→ Provided data
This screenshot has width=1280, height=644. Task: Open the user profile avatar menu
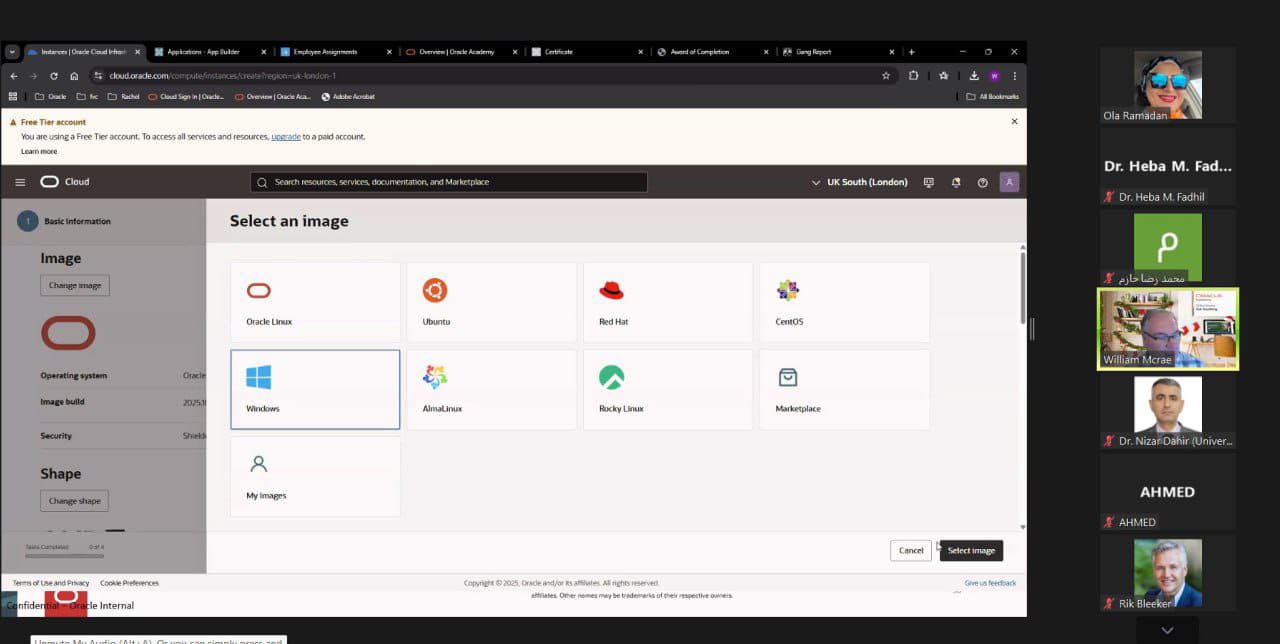coord(1009,182)
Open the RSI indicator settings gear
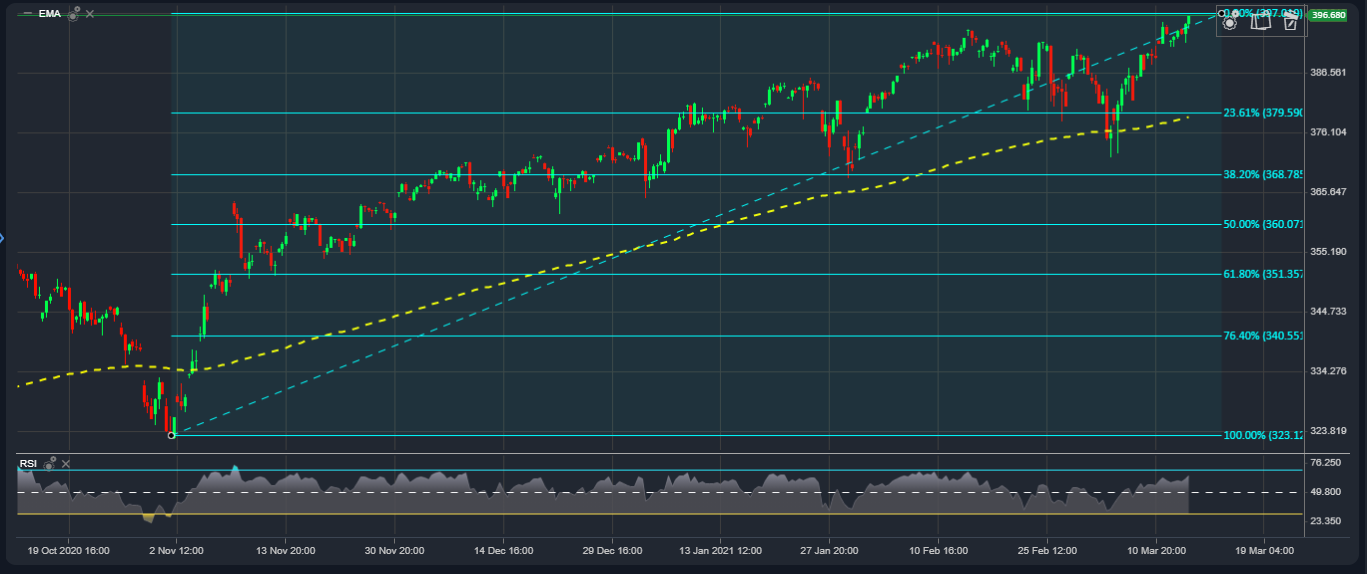Viewport: 1367px width, 574px height. [x=49, y=463]
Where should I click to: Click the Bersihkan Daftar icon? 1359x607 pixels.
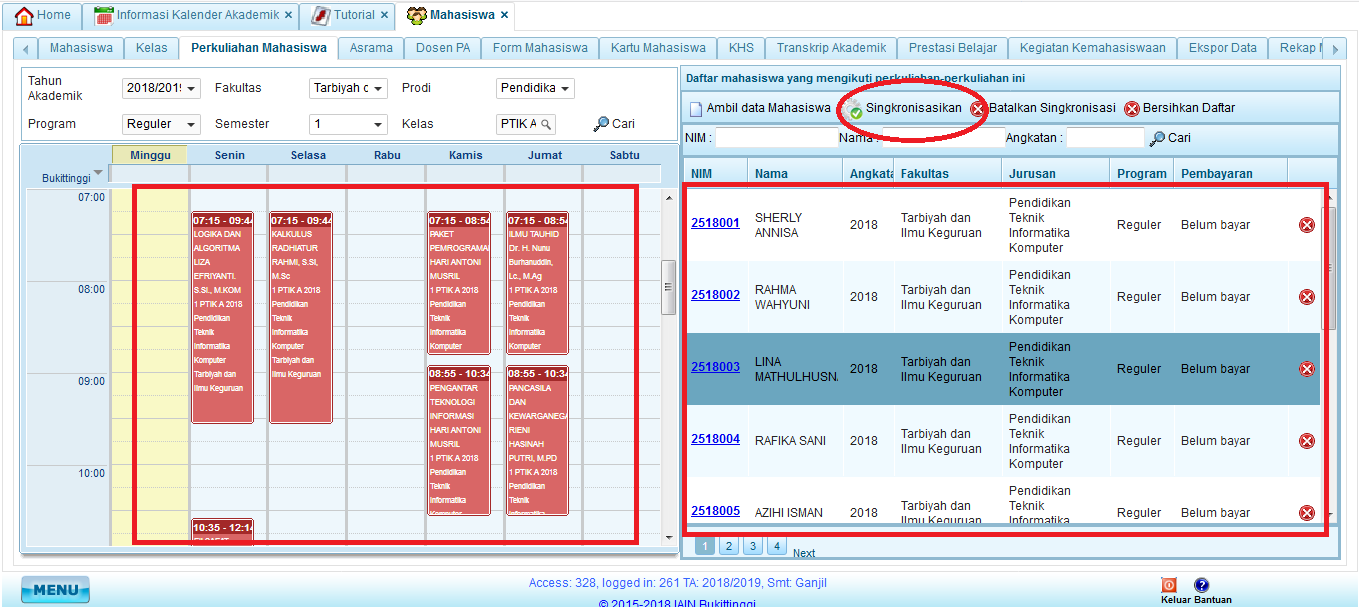pyautogui.click(x=1132, y=109)
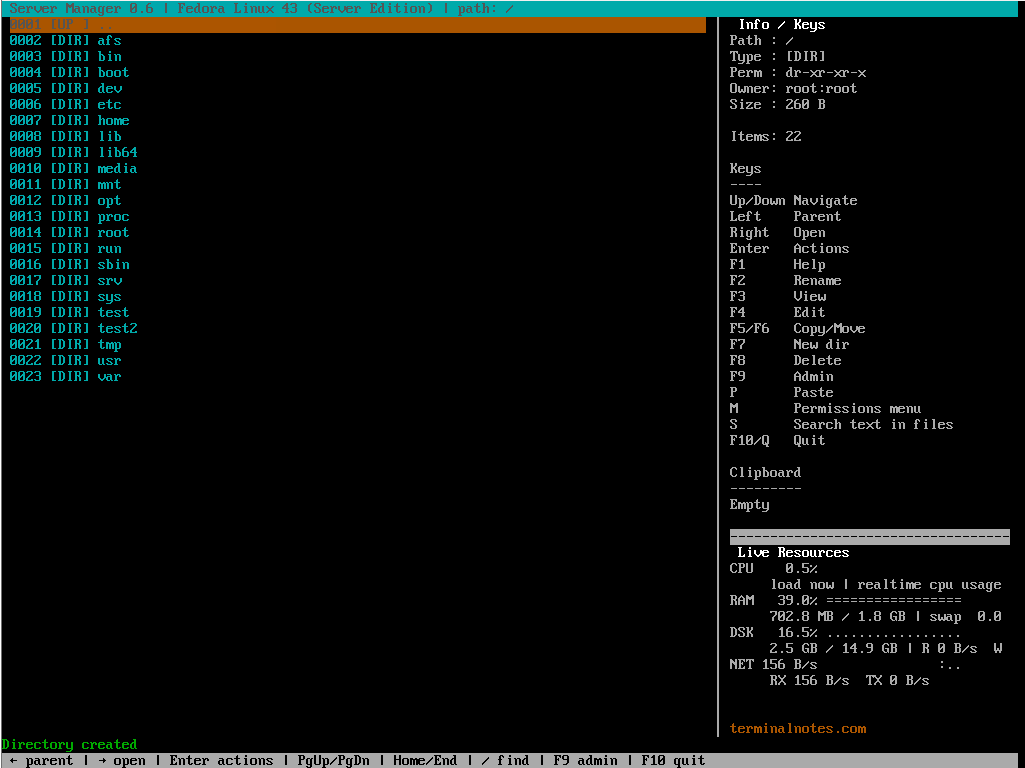Select the highlighted UP parent entry row

click(355, 24)
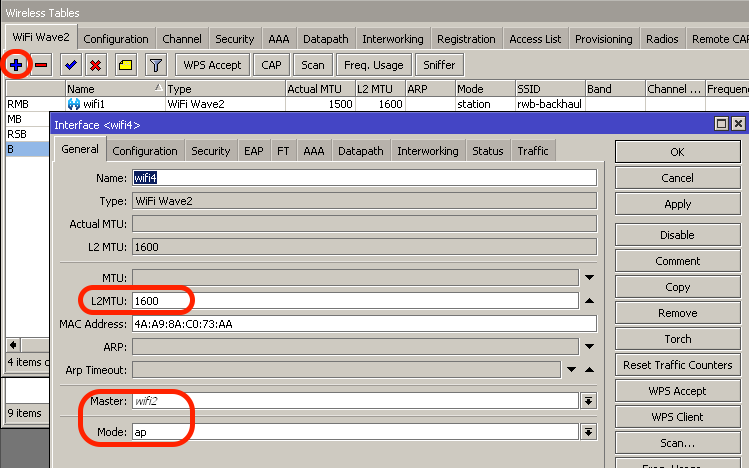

→ Aim
Pick out every line above that contains the word "Open", and copy each one in full.

→ Solution to the exercise
This screenshot has width=1280, height=644. Task: Open the user profile avatar menu
Open the RSI indicator settings gear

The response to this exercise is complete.